## [Source extract]
Jump to navigation Jump to main content

Mendell receives MSK cancer research prize

Man with buttoned shirt wearing lab coat
Dr. Joshua Mendell

Dr. Joshua Mendell, Professor and Vice Chair of Molecular Biology, has been awarded a 2019 Memorial Sloan Kettering Paul Marks Prize for Cancer Research. 

“It is a great honor to follow in the footsteps of many of my scientific role models by receiving this award. This is a testament to the many outstanding trainees who have worked in my laboratory and performed the work that is being recognized,” said Dr. Mendell, one of three investigators nationwide to receive the award.

In addition to receiving a medal and $50,000 award, Dr. Mendell, also a Howard Hughes Medical Institute Investigator, will speak about his research at a Memorial Sloan Kettering scientific symposium on Dec. 5. Since it was first presented in 2001, the biennial Paul Marks Prize for Cancer Research has recognized 31 scientists and awarded more than $1 million in prize money.

Dr. Mendell’s lab studies noncoding RNAs, which lack the instructions for making proteins. Much of his research focuses on a class of very small noncoding RNAs called microRNAs, which regulate protein-coding messenger RNAs. As his team investigated how these small noncoding RNAs contribute to tumor formation and how they become dramatically reprogrammed in cancer cells, they discovered that MYC, a gene that’s overactive in many human cancers, promotes cancer in part by reprogramming microRNAs to favor tumor growth.

Not all microRNAs in cancer cells have the same function. Some act as oncogenes and drive the formation of tumors, while others are tumor suppressors and function to block cancer development. Dr. Mendell’s lab is interested in finding therapies that change the activity of microRNAs, such as inhibiting the activity of those that act as oncogenes and restoring or increasing the levels of those that act as tumor suppressors. His team is also investigating other classes of noncoding RNAs and their roles in cancer and other diseases.

## [Information supplied]
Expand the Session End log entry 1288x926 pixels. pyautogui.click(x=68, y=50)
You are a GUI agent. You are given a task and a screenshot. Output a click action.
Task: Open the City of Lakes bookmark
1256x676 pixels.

## [Problem description]
Rewrite the stretch of the Mendell prize announcement from "Mendell receives MSK" through "for Cancer Research.", changing "Molecular Biology" to "Cell Biology".

## [Task response]
Mendell receives MSK cancer research prize

Man with buttoned shirt wearing lab coat
Dr. Joshua Mendell

Dr. Joshua Mendell, Professor and Vice Chair of Cell Biology, has been awarded a 2019 Memorial Sloan Kettering Paul Marks Prize for Cancer Research.